Why am I not receiving alerts after completing the configuration?
Check the following items in order:
1. Security Center push switch: In Step 1, verify that the Cloud Monitor Push switch is enabled for the alert types you want to receive.
2. Event subscription policy: In Step 4, check the event subscription policy to confirm that its filter conditions, such as event type and event level, match the alerts you expect to receive.
3. Lark keywords (most common reason): If you use Lark, ensure that your bot's Custom Keywords match the content of the actual alert message. Use generic terms like alert and event.
4. Webhook URL: In Cloud Monitor's Alert Contacts, use the Test function to check if the webhook URL is reachable. Confirm the URL is correct and not blocked by a firewall or other network policies.
5. Cloud Monitor Event History: Go to Event Center > Event History to check whether events were successfully received and pushed. If an event exists but the push failed, a failure reason is usually provided.
How can I reduce alert noise?
- Enable deduplication: In the event subscription policy from Step 4, configure deduplication.

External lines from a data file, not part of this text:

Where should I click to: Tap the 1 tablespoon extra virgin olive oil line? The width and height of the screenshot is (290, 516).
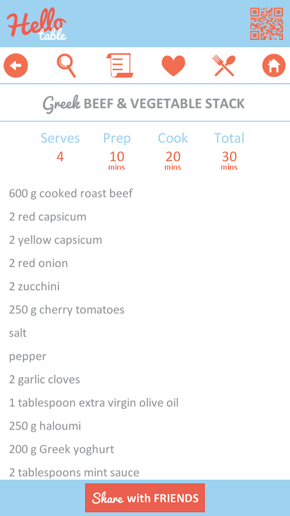[93, 402]
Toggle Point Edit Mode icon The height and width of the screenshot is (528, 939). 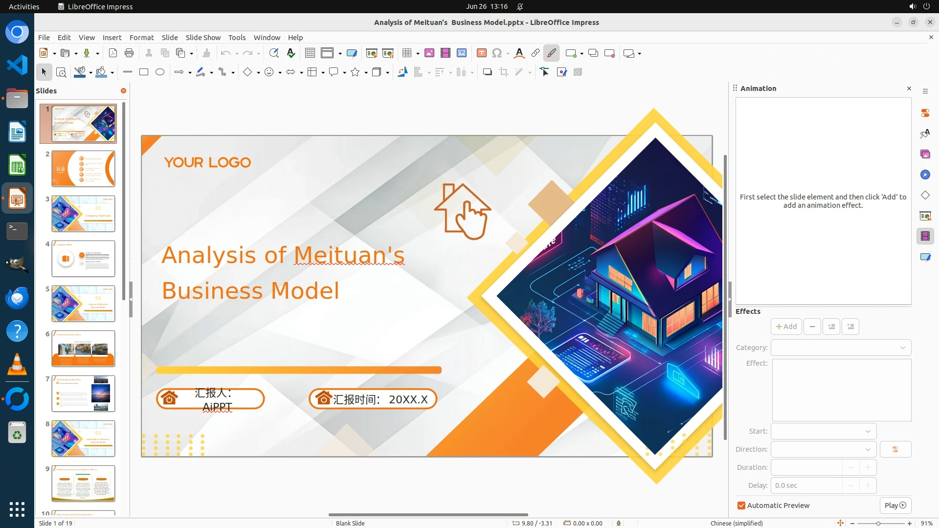click(x=545, y=72)
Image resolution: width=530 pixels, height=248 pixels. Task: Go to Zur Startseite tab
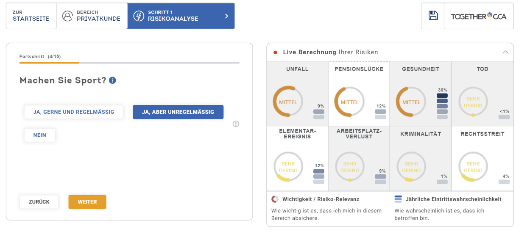point(31,16)
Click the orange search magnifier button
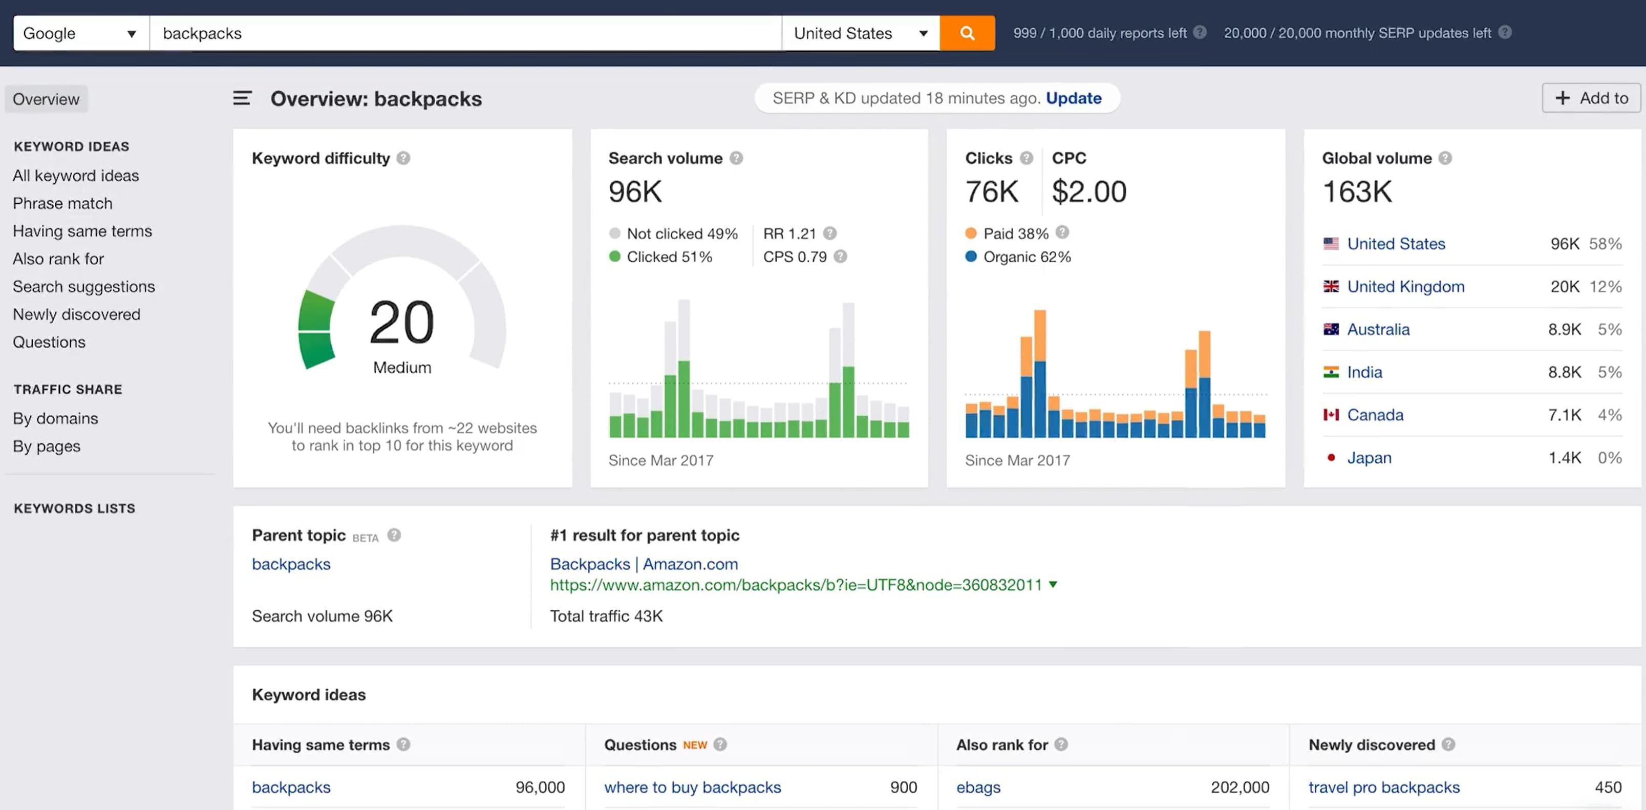The width and height of the screenshot is (1646, 810). [x=967, y=33]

For example, set it to "Merge and notify for the same event within 1 minute".
- Use precise filters: In the same event subscription policy, filter out less important alerts by setting the event level (for example, subscribe to High-risk only) or specifying an event name.
What should I do if the webhook test returns a non-200 status code?
A non-200 status code means Cloud Monitor failed to send the message to your bot. Common reasons include:
- Incorrect URL: The copied webhook URL is incomplete or contains errors.
- IP allowlist restrictions: Some messaging tools, like Lark, may have security settings that require you to add the Cloud Monitor server IP addresses to an IP allowlist.
- Keyword mismatch (Lark): The message content does not contain any of the configured keywords, causing the Lark bot to block it.
- Rate limiting: Sending too many messages in a short period triggered the messaging tool's rate limit. For example, WeCom bots have a limit of 15 messages per minute.